いつも仕事の合間に訪れる日比谷公園。ぼくはそこで、地下鉄で思わず話しかけてしまった女性をみかけた。
彼女のことは名前も、何をしているかも知らない。それでもぼくはそこで彼女と会うのをどこかで楽しみにしていた。



長編小説は自重できているのに、その分、短編や中編小説を読む量が増えている、今日この頃。合間に読めるから、と買っているのにも関わらず、本気で読んでいることがしばしばあります。「時間はつくるもの」と知人に言われましたが、その通りなのでしょう。
こんなにブログを頻繁に更新している場合ではない気もしますが、半年溜まっていた読書熱が抑えられなくなっているようです。最後につじつまが合えば良いだろうと、だんだんタスクのハードルを下げている感がでているのが、個人的にはなんとかしたいところです。昔からそうなのですが、特に最近その傾向が強いような気がしています。

そんな私事はともかく、作品の話をしましょう。
本作は127回芥川賞受賞の中篇小説です。サラリーマンの「ぼく」の日常をさらっと書いている。そんな印象の作品ですが、そのなかの空気感はなかなか独特のものがありました。

舞台が日比谷公園というのはともかく、その文章の中に、スターバックスコーヒー、GAP、ビン・ラディン、「ニュースステーション」と、現代の固有名詞がこれほどでてくるのは珍しいかな、という印象です。そして、それが現実感を出しているように思います。
その一方で、「ぼく」と女の距離感、「ぼく」と公園にいる他の人との距離感とか、そうした部分には違和感を覚えました。違和感とはいいますが、それは現代ではあると思える距離のとり方であって、それをあらためて書かれると典型的な人と人の距離のとり方としては違和感があるということです。それが現代ということなのかもしれません。

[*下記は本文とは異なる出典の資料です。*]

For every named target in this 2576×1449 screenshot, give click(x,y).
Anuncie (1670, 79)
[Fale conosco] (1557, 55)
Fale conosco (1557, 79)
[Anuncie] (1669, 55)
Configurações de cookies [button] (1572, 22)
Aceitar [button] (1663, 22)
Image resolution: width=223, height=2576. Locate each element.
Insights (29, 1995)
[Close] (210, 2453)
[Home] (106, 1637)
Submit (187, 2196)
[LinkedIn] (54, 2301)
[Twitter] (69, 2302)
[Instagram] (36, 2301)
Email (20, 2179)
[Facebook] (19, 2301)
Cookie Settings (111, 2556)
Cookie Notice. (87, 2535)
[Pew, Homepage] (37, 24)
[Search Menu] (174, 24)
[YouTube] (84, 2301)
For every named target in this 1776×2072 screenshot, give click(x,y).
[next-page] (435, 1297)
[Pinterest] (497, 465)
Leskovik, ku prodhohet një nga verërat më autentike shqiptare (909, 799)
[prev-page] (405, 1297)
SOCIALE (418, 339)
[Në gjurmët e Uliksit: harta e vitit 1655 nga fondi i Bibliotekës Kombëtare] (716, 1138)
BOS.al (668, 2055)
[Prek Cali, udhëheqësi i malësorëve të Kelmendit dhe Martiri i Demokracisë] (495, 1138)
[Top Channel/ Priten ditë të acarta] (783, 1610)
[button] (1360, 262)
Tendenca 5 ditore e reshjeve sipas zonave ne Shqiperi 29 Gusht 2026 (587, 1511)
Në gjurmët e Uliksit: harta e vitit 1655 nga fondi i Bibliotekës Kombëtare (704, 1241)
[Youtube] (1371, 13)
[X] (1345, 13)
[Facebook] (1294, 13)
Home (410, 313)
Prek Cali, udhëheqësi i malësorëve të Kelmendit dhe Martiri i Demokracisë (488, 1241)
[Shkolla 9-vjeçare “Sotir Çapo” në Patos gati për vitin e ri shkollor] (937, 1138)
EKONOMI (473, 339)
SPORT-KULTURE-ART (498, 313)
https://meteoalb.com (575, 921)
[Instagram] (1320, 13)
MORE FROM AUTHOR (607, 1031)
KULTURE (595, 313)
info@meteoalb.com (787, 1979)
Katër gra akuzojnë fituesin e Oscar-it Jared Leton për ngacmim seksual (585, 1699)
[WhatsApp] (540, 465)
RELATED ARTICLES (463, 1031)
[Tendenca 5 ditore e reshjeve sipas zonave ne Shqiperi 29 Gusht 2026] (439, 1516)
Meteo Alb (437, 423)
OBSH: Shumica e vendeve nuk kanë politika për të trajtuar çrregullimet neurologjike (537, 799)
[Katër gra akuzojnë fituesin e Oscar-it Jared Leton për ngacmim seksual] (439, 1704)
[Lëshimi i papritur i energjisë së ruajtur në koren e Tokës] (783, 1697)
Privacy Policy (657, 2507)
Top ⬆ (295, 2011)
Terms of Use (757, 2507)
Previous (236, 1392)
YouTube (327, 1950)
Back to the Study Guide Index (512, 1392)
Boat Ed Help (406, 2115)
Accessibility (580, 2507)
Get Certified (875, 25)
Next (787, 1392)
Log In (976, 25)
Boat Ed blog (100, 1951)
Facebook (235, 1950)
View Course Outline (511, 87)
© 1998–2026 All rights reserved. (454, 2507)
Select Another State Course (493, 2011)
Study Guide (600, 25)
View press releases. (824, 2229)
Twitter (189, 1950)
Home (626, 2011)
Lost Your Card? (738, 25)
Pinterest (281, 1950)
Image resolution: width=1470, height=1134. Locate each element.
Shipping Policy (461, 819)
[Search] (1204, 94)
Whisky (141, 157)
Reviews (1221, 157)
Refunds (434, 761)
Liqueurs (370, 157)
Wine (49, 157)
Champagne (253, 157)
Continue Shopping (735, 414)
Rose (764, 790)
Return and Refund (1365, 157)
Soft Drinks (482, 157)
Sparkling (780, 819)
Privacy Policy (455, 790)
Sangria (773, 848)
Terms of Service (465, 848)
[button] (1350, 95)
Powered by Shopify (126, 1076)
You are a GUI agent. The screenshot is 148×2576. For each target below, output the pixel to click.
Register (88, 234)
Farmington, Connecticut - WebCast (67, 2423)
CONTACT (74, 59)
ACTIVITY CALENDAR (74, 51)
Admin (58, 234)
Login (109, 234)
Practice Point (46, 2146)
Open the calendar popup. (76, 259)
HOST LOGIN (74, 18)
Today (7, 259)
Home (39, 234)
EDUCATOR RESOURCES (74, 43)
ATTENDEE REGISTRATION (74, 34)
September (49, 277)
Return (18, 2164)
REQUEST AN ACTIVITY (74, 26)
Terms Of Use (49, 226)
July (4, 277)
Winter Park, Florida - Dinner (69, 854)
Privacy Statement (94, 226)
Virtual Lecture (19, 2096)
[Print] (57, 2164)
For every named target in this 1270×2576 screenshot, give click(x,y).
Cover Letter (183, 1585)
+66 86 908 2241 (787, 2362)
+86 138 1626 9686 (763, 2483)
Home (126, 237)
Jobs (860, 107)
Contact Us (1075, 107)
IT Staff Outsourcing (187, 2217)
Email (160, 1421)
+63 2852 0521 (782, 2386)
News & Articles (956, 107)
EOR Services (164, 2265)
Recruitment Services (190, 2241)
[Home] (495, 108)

「ぼく」は地下鉄で話しかけ、日比谷公園であった女の名前も仕事も知りません。それでも彼女と日比谷公園で話をするようになります。声をかけるまで、「ぼく」は彼女が以前から日比谷公園で休みを取っていることを知りませんでした。
「ぼく」は公園にいて、休んでいる人が自分のほかにもいることを見てはいるのですが、それが誰かということまでは見ていません。「ぼく」が夜の日比谷公園を訪れる場面がありますが、そこで彼は昼の日比谷公園にいる人の姿を想像することができず、ただ声だけを思い出していました。見ることは「意識しなくてはできない」作業で、だから「ぼく」は人の姿を思い描くことができません。
「ぼく」は音なしのニュース映像を眺めながら、「人間とはからだのことなのだ」と認識します。「ビン・ラディンの痩せたからだが、なにか悪さをするとは思えなかったし、健康的なブッシュのからだが、逆に何かを解決できるとも思えなかった」のです。僕は「言葉が思想を生んで、、生まれた思想で何かが起こっている」ように思えたのですが、音を消したときにそれは見えません。ただ、からだのみが見えたのです。「ぼく」は日比谷公園にいる人々の姿ではなく、声だけを認識していました。「ぼく」は人間をみておらず、その思想だけをみていることになります。
人は言葉でやり取りすることに慣れすぎて、現実にあるものを置き去りにしているのではないでしょうか。「ぼく」は、休日にからだを休めるのではなく、ことばを休める、といいます。それほどに言葉でやり取りしつづけることは、現代の人間のあり方です。しかし、生物としての人間としては、それは異様なことです。
ぼくが女に声をかけたのは、地下鉄の駅で日本臓器移植ネットワークの広告にある『死んでからも生き続けるものがあります。それはあなたの意志です』という文句を目にしたからでした。「ぼく」は、それを「ぞっとする」といいます。しかし、「ぼく」が生きているのは、まるで言葉や思想、意志だけが生きているような社会です。「ぼく」はすでに「ぞっとする」ような社会に生きているのです。

からだは、この作品の中で度々描かれます。
「ぼく」は雑貨屋でペアの人体模型を見つけます。その片方の体が閉じて陳列されているのを見て、中に何もないように感じます。公園の女とのやりとりのなかで、クライオライフという会社の話題が出ます。その会社は人の善意で提供された臓器を加工し、商品として売っていることが話されます。それを聞いた「ぼく」は自分のからだを、借り物みたいに感じます。ジムで体を鍛えながらも、それに目的があるわけではありません。
このように作中、様々にからだは描かれます。しかし、いずれにも「ぼく」は現実感を持てません。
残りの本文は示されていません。